This mornings New York Times, front page headline reads: “Obama Orders Treasury Chief to Try to Block A.I.G. Bonuses,” (Cooper, Helene, March 16, 2009). It follows by a day another article that lays out the dynamics of an important sideshow in the financial mess, the one between the government and the Wall Street execs that apparently feel no shame in claiming their bonuses from a job terribly done, “Bracing for a Backlash Over Wall Street Bailouts,” Nagourney, Adam, March 15, 2009. This economy, which seems to be hurdling toward a depression, is serious business for most of us. One of the few ways to endure the threat of economic catastrophe is to appreciate the event as theater and to be intrigued by how the negotiations are played out, both personally and professionally.
So let me see if I understand: my tax dollar are going to pay for the bailout of the S.O.B.’s at AIG—the huge conglomerate insurance corporation— that profited mightily from the half-assed sub-prime mortgage scam that contributed mightily to the collapse of the economy, and they are giving millions of dollar in bonuses to those slick operators in the financial division?
As a lawyer and mediator, I have been thoroughly trained up in the rationalist thinking frame. I tend to be more inclined to remain calm and dispassionate, always ready to put pencil to paper for an objective “cost-benefit’ analysis, and ever looking for the interests and needs of the parties, and earnestly seeking to steer them away from their worst instinct of positional bargaining. I stand for the principles of settling conflicts in a business like, common sense manner, and looking to the future, not the past. President Obama offered words of wisdom in his address to Congress last month that resonated in both my professional and personal heart: “…in a time of crisis, we cannot afford to govern out of anger….”

▸ Provided information:

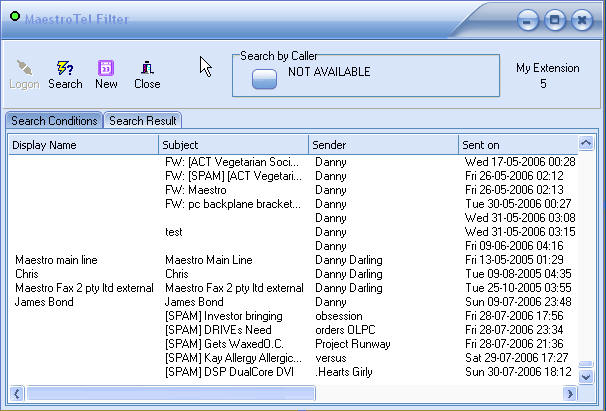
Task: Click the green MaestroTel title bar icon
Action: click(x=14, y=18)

--

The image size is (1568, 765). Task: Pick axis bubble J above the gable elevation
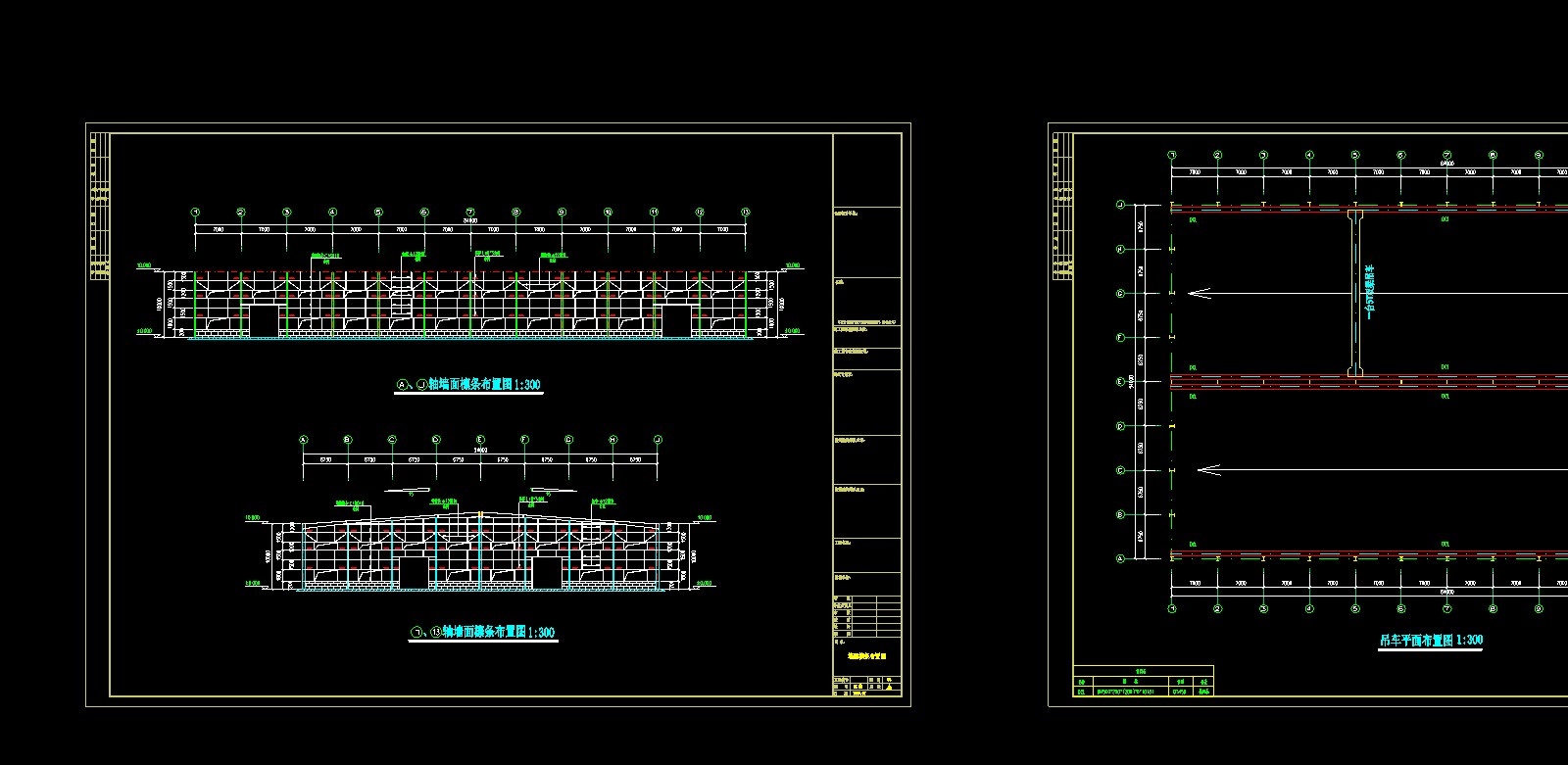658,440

▸ Exercise instructions: Return the full text about the A.I.G. bonuses word for word, from its first sentence to its last.

▸ Finished task:
This mornings New York Times, front page headline reads: “Obama Orders Treasury Chief to Try to Block A.I.G. Bonuses,” (Cooper, Helene, March 16, 2009). It follows by a day another article that lays out the dynamics of an important sideshow in the financial mess, the one between the government and the Wall Street execs that apparently feel no shame in claiming their bonuses from a job terribly done, “Bracing for a Backlash Over Wall Street Bailouts,” Nagourney, Adam, March 15, 2009. This economy, which seems to be hurdling toward a depression, is serious business for most of us. One of the few ways to endure the threat of economic catastrophe is to appreciate the event as theater and to be intrigued by how the negotiations are played out, both personally and professionally.
So let me see if I understand: my tax dollar are going to pay for the bailout of the S.O.B.’s at AIG—the huge conglomerate insurance corporation— that profited mightily from the half-assed sub-prime mortgage scam that contributed mightily to the collapse of the economy, and they are giving millions of dollar in bonuses to those slick operators in the financial division?
As a lawyer and mediator, I have been thoroughly trained up in the rationalist thinking frame. I tend to be more inclined to remain calm and dispassionate, always ready to put pencil to paper for an objective “cost-benefit’ analysis, and ever looking for the interests and needs of the parties, and earnestly seeking to steer them away from their worst instinct of positional bargaining. I stand for the principles of settling conflicts in a business like, common sense manner, and looking to the future, not the past. President Obama offered words of wisdom in his address to Congress last month that resonated in both my professional and personal heart: “…in a time of crisis, we cannot afford to govern out of anger….”